§ CHALLENGE
Rewrite the listing below, changing every occurrence of "GUI agent" to "interface agent" and keeping everything else the same.

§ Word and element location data
----------
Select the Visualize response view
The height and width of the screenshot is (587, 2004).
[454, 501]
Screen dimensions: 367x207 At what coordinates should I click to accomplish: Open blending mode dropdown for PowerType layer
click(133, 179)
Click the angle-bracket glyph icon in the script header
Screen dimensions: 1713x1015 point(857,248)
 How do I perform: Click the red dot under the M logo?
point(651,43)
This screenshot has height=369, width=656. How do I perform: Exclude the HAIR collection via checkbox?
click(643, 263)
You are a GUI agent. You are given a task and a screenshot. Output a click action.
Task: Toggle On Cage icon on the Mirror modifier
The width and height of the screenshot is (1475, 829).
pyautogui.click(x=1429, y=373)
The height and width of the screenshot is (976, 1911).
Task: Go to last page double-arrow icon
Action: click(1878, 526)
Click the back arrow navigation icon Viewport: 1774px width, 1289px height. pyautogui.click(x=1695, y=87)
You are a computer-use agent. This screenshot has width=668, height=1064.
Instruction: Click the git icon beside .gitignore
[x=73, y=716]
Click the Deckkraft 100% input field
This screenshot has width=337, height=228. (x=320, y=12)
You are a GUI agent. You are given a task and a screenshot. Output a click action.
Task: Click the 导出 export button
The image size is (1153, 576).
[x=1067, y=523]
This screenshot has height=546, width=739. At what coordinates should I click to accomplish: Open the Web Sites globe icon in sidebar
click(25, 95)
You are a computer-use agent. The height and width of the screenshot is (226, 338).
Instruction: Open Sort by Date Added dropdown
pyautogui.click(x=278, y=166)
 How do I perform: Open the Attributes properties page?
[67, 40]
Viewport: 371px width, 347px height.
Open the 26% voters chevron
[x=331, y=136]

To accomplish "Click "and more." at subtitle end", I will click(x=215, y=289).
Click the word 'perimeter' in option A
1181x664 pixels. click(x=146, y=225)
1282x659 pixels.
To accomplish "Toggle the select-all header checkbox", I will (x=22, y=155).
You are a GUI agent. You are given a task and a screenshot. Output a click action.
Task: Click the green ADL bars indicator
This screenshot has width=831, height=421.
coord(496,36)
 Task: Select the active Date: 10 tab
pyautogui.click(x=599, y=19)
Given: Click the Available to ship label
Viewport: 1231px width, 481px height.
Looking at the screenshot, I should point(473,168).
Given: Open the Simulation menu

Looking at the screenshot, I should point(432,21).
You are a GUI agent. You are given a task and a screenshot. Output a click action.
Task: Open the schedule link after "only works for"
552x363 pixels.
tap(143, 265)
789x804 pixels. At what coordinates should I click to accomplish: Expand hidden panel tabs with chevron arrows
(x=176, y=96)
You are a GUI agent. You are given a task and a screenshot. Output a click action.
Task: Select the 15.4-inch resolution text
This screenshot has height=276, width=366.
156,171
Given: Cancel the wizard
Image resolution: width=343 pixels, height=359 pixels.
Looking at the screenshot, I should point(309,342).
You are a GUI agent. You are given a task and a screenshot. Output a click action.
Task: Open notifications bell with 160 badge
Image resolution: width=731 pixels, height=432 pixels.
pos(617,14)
----------
§ WRITTEN REPLY
Select the Visualize response view
The height and width of the screenshot is (587, 2004).
[454, 501]
Screen dimensions: 367x207 At what coordinates should I click to accomplish: Open blending mode dropdown for PowerType layer
click(133, 179)
Click the angle-bracket glyph icon in the script header
Screen dimensions: 1713x1015 point(857,248)
 How do I perform: Click the red dot under the M logo?
point(651,43)
This screenshot has height=369, width=656. How do I perform: Exclude the HAIR collection via checkbox?
click(643, 263)
You are a interface agent. You are given a task and a screenshot. Output a click action.
Task: Toggle On Cage icon on the Mirror modifier
The width and height of the screenshot is (1475, 829).
pyautogui.click(x=1429, y=373)
The height and width of the screenshot is (976, 1911).
Task: Go to last page double-arrow icon
Action: click(1878, 526)
Click the back arrow navigation icon Viewport: 1774px width, 1289px height. pyautogui.click(x=1695, y=87)
You are a computer-use agent. This screenshot has width=668, height=1064.
Instruction: Click the git icon beside .gitignore
[x=73, y=716]
Click the Deckkraft 100% input field
This screenshot has width=337, height=228. (x=320, y=12)
You are a interface agent. You are given a task and a screenshot. Output a click action.
Task: Click the 导出 export button
The image size is (1153, 576).
[x=1067, y=523]
This screenshot has height=546, width=739. At what coordinates should I click to accomplish: Open the Web Sites globe icon in sidebar
click(25, 95)
You are a computer-use agent. The height and width of the screenshot is (226, 338).
Instruction: Open Sort by Date Added dropdown
pyautogui.click(x=278, y=166)
 How do I perform: Open the Attributes properties page?
[67, 40]
Viewport: 371px width, 347px height.
Open the 26% voters chevron
[x=331, y=136]

To accomplish "Click "and more." at subtitle end", I will click(x=215, y=289).
Click the word 'perimeter' in option A
1181x664 pixels. click(x=146, y=225)
1282x659 pixels.
To accomplish "Toggle the select-all header checkbox", I will (x=22, y=155).
You are a interface agent. You are given a task and a screenshot. Output a click action.
Task: Click the green ADL bars indicator
This screenshot has width=831, height=421.
coord(496,36)
 Task: Select the active Date: 10 tab
pyautogui.click(x=599, y=19)
Given: Click the Available to ship label
Viewport: 1231px width, 481px height.
Looking at the screenshot, I should point(473,168).
Given: Open the Simulation menu

Looking at the screenshot, I should point(432,21).
You are a interface agent. You are given a task and a screenshot. Output a click action.
Task: Open the schedule link after "only works for"
552x363 pixels.
tap(143, 265)
789x804 pixels. At what coordinates should I click to accomplish: Expand hidden panel tabs with chevron arrows
(x=176, y=96)
You are a interface agent. You are given a task and a screenshot. Output a click action.
Task: Select the 15.4-inch resolution text
This screenshot has height=276, width=366.
156,171
Given: Cancel the wizard
Image resolution: width=343 pixels, height=359 pixels.
Looking at the screenshot, I should point(309,342).
You are a interface agent. You are given a task and a screenshot. Output a click action.
Task: Open notifications bell with 160 badge
Image resolution: width=731 pixels, height=432 pixels.
pos(617,14)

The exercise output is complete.